In terms of adaptations, Arindam Sil’s Byomkesh Pawrbo stands on the other extreme where the writer-director has taken sufficient liberties with the source material turning a short story into a two hour long film, not by exploring any inherent tendency in detail, but by merely adding extra scenarios and deferring the climax. Unlike the Feluda film, this one should be credited with a successful first half where the narrative flow has been more or less steady and the film succeeded in holding the technical ground without attempting anything path breaking. With the second half, the source material began drying up and the narration began to dwindle, which by now is quite a familiar story. But this Arindam Sil film is certainly engaging in its content, even in an offensive manner, as opposed to the Sandip Ray sleeping draught. Contrary to the idea of a private detective, Byokesh Bakshi in the film emerges as a full-blown agent of state involved in a searching operation for illegal arms and thus restoring the status quo of the newly formed nation state especially after the Tebhaga Movement. Although Byomkesh always had clear right wing leanings even in the stories, but this film has turned him into an almost James Bond like figure, a relic of a bygone era burdened with a reactionary value system. Unlike the text, the villain in the film is a sympathizer of an unnamed resistance movement against the state’s oppression. Both in the wake of the Tebhaga Movement, which was a campaign initiated by the Kisan Sabha (peasants front of Communist Party of India) in 1946–47 against Jotedars, the position of the villain comes across as pro-people as opposed to the detective, whose political position is in tandem with the state machinery, a nationalist figure delivering Independence Day speeches under the tri-colour.

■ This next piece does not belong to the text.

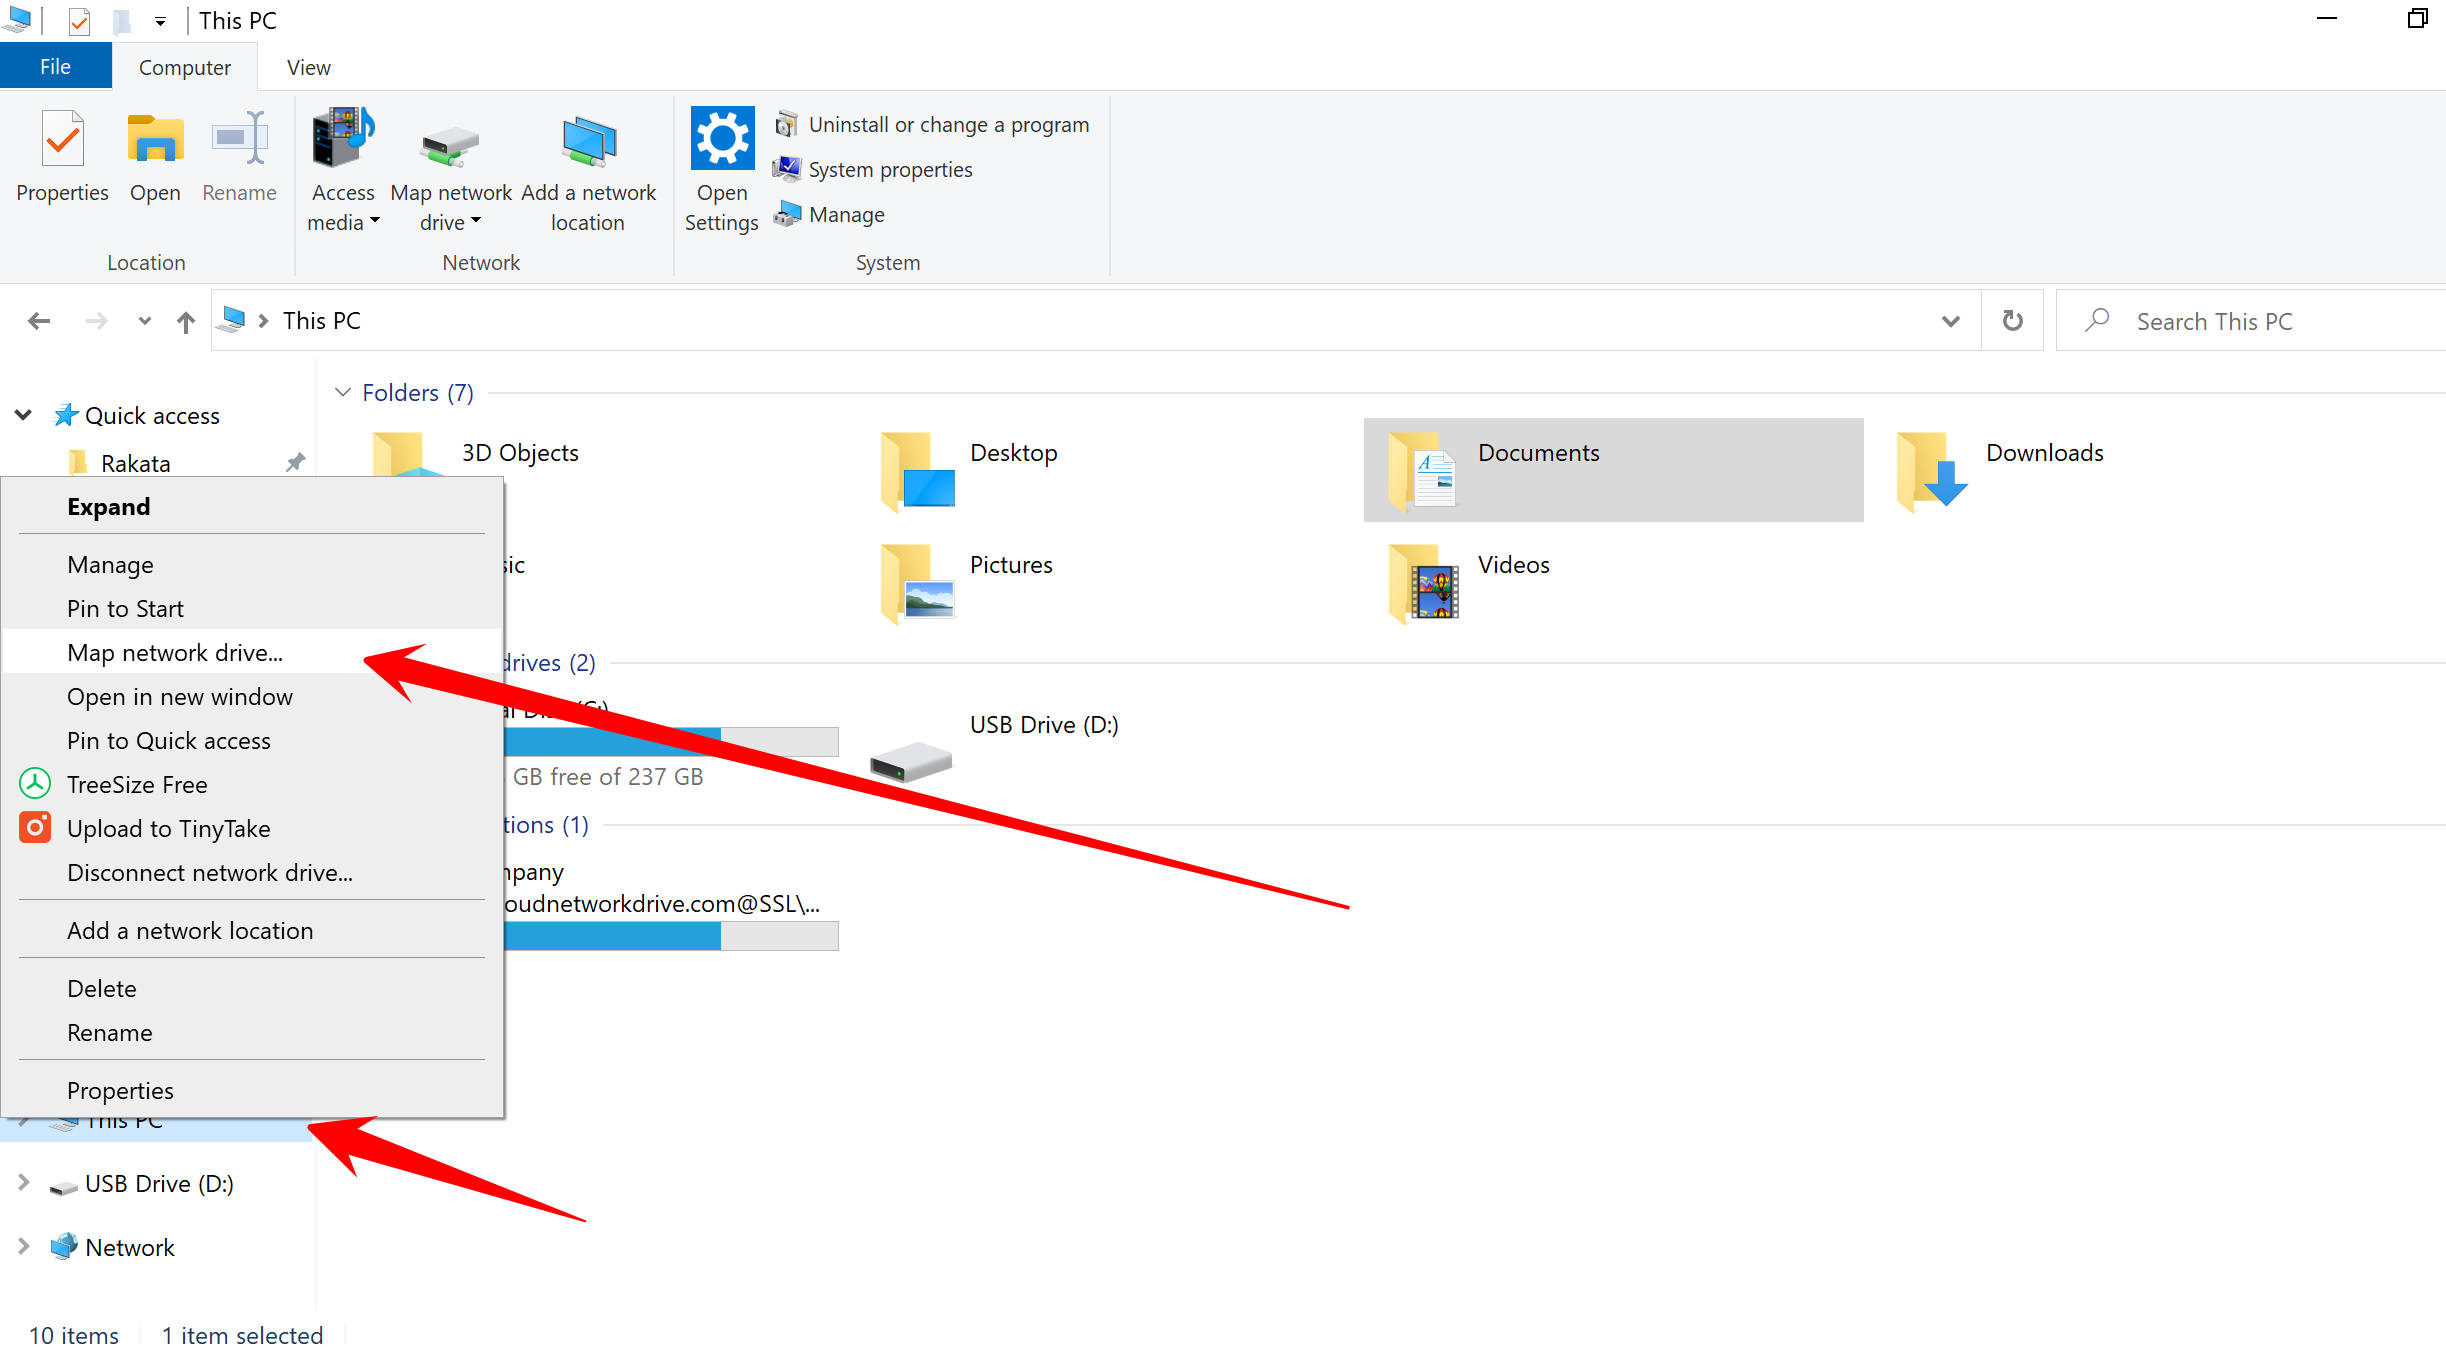Click the refresh button beside address bar
The image size is (2446, 1357).
click(x=2012, y=321)
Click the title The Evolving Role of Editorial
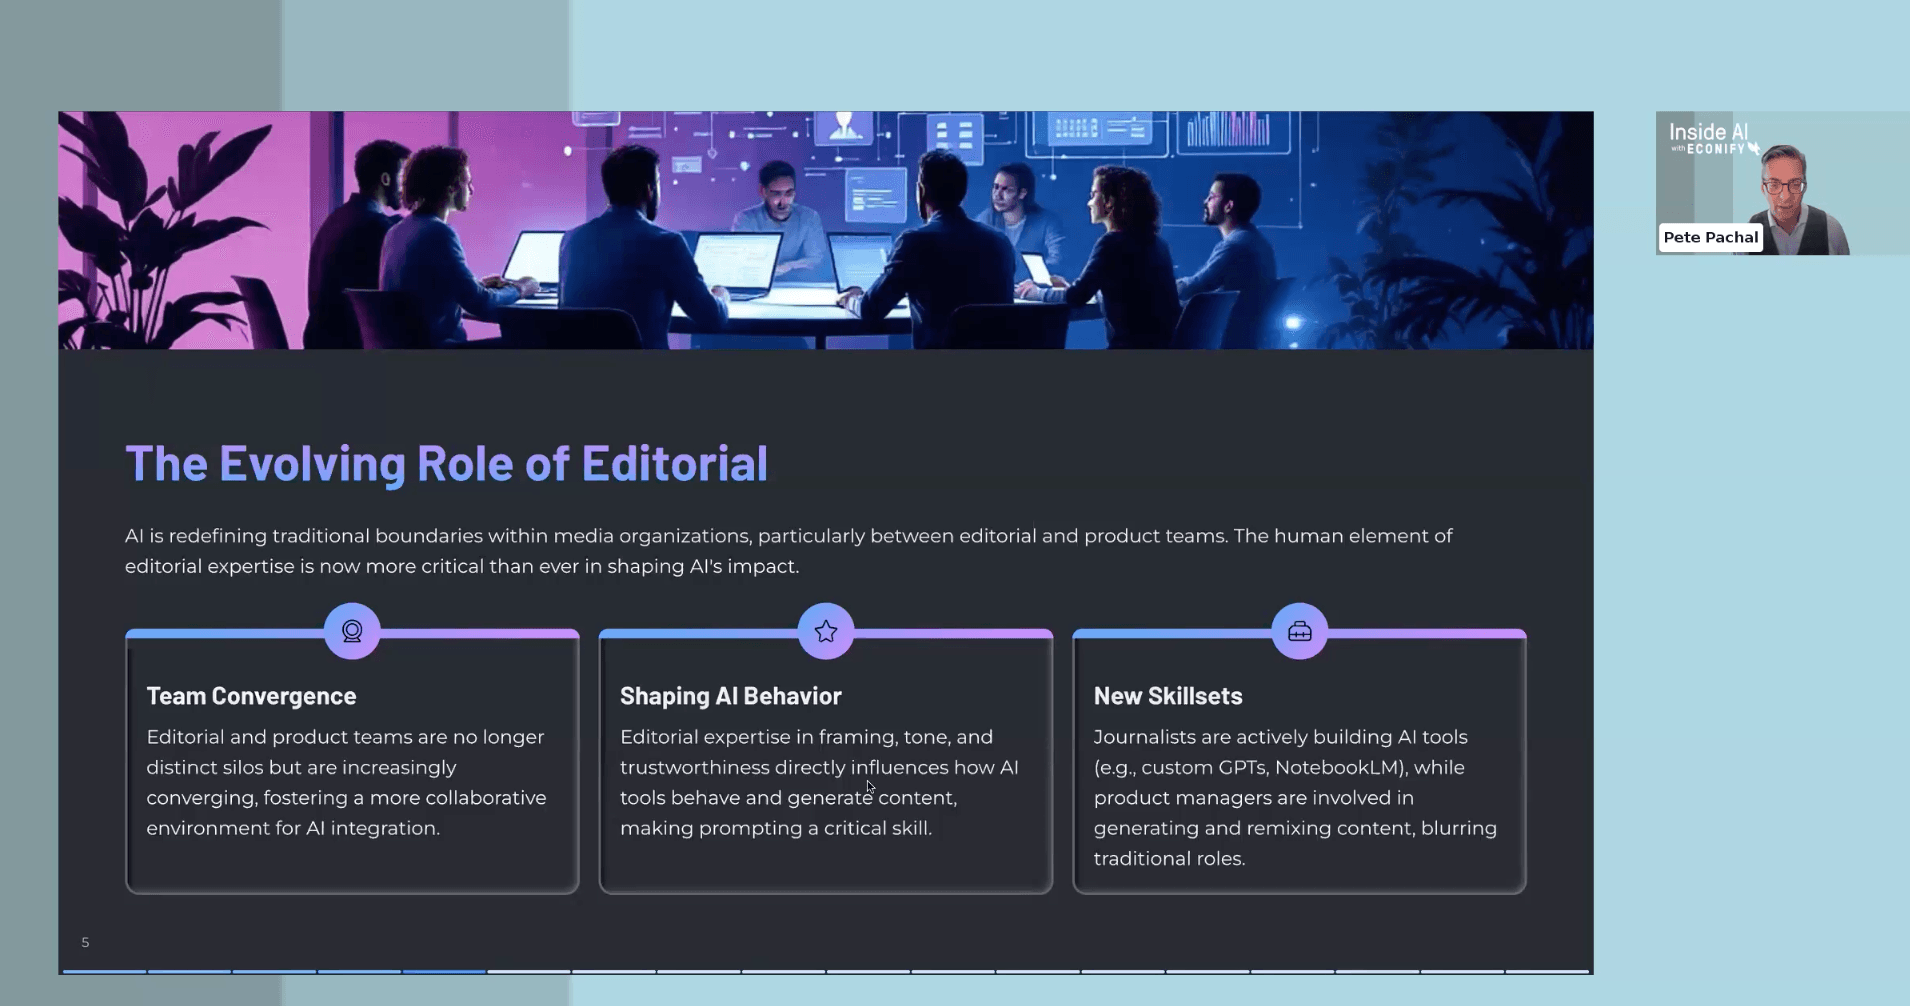Image resolution: width=1910 pixels, height=1006 pixels. pyautogui.click(x=446, y=463)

Coming back to the subject of Bengali Cinema’s obsession with detective films in recent times, it leads to certain interesting speculations. An obvious argument would be the existing popularity of detective stories in the Bengali cultural domain providing a corpus of source material for films. But if one considers the very idea of a detective in the Bengali context, it leads to more interesting observations. Detective in the Bengali literary tradition has largely been found in its classical ‘Victorian’ avatar, an embodiment of the post-renaissance modernity and a consciousness thriving on asking the logical questions and pursuing its rational answers. In other words, sleuths like Feluda or Byomkesh Bakshi and their other counterparts in literature and cinema provides the model for a modern rational man. During the golden age/studio era of Bengali cinema this was quite a familiar notion even in the mainstream melodrama narratives, in the star persona of actors like Uttam Kuar, Soumitra Chatterjee, etc. Thus, the imagination of a rational individual with a modern consciousness didn’t call for a certain profession. In the present context where mainstream narratives are inevitably dominated by the family instead of the individual and there is a strong feudal and regressive pull against a modern consciousness, detectives function like a nostalgic reminder of an era, both social and cinematic, when Bengal was considered as a cradle of modern and progressive thinking.